Penulis: Arla Adella, 17 October 2025
image
desa blepanawa

Tradisi masyarakat Blepanawa menunjukkan bahwa pengetahuan lokal berbasis

kearifan lokal mampu menjadi pedoman dalam mengelola sumber daya alam.

Melalui pengamatan terhadap alam berupa matahari, bulan, dan bintang, mereka

membangun sistem pertanian yang selaras dengan ritme lingkungan

Blepanawa merupakan sebuah desa adat yang berada di Kecamatan Demon

Pagong, Kabupaten Flores Timur, Provinsi Nusa Tenggara Timur, Indonesia.

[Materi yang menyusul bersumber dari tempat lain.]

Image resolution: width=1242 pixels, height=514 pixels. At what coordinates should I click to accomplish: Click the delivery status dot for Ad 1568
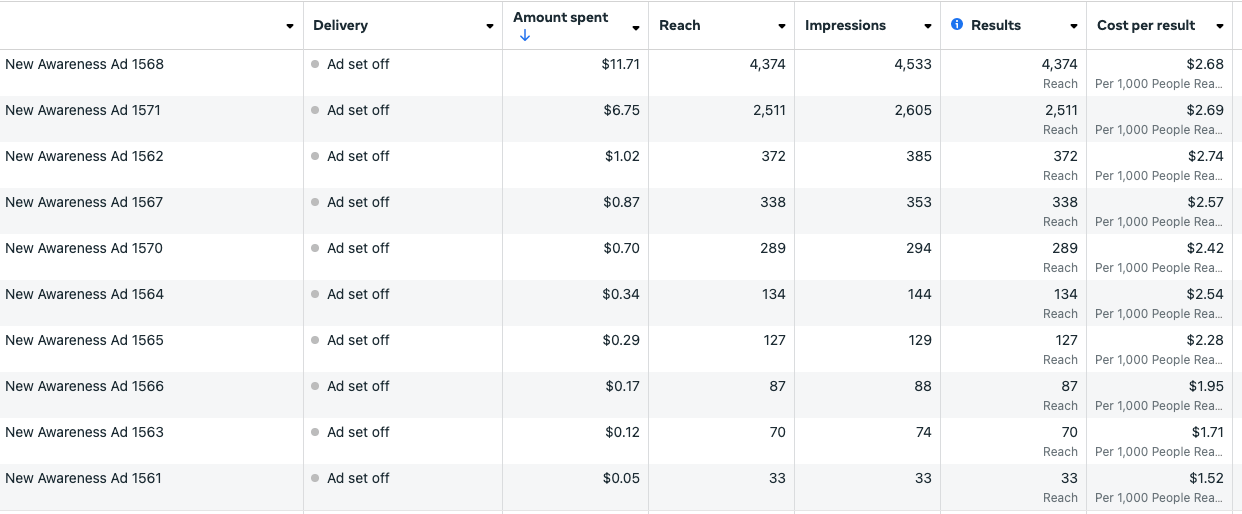click(315, 64)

Wilayah

ini memiliki bentang alam khas pegunungan dengan masyarakat yang masih

memegang teguh tradisi dan kearifan lokal dalam aktivitas pertanian. Sejak dahulu,

masyarakat Blepanawa mengandalkan tanda-tanda alam seperti posisi matahari,

bulan, dan bintang sebagai penentu awal musim tanam. Tradisi ini tidak hanya

menjadi pedoman agraris tetapi juga mencerminkan cara pandang masyarakat

terhadap harmoni antara manusia dan alam.

Masyarakat di Blepanawa memiliki tradisi unik dalam menentukan awal musim

tanam yang diwariskan secara turun-temurun. Sebelum memulai bercocok tanam,

seorang tokoh adat mendapatkan tugas khusus untuk memantau posisi matahari di

pagi hari serta posisi bulan dan bintang di sebelah timur pada sore hari.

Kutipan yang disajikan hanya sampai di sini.